▸ **Your objective**: Begin at the line where "Open the flask experiments sidebar icon" appears and reproduce exactly every line through the end of the data below, both included, skipping pictures.

- Opening Delimiter -

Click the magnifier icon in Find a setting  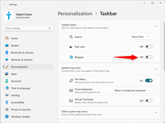[x=50, y=28]

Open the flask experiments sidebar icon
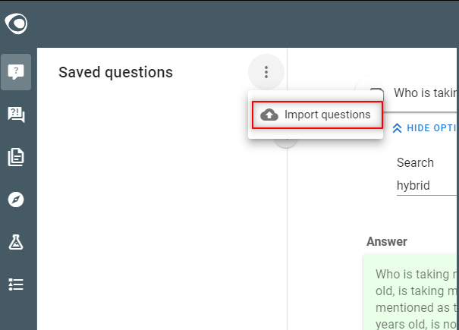[16, 242]
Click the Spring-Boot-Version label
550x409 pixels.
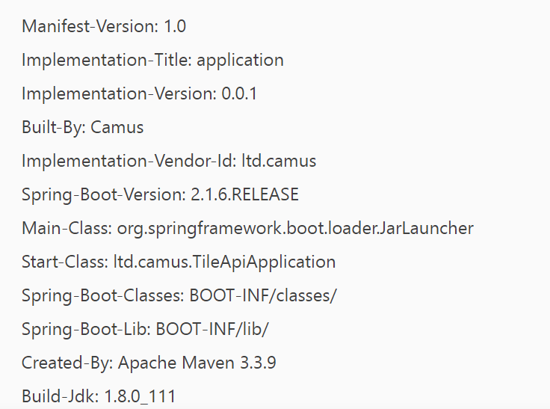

- Closing Delimiter -

▸ **Response**:
Open the flask experiments sidebar icon
[16, 242]
Click the Spring-Boot-Version label
550x409 pixels.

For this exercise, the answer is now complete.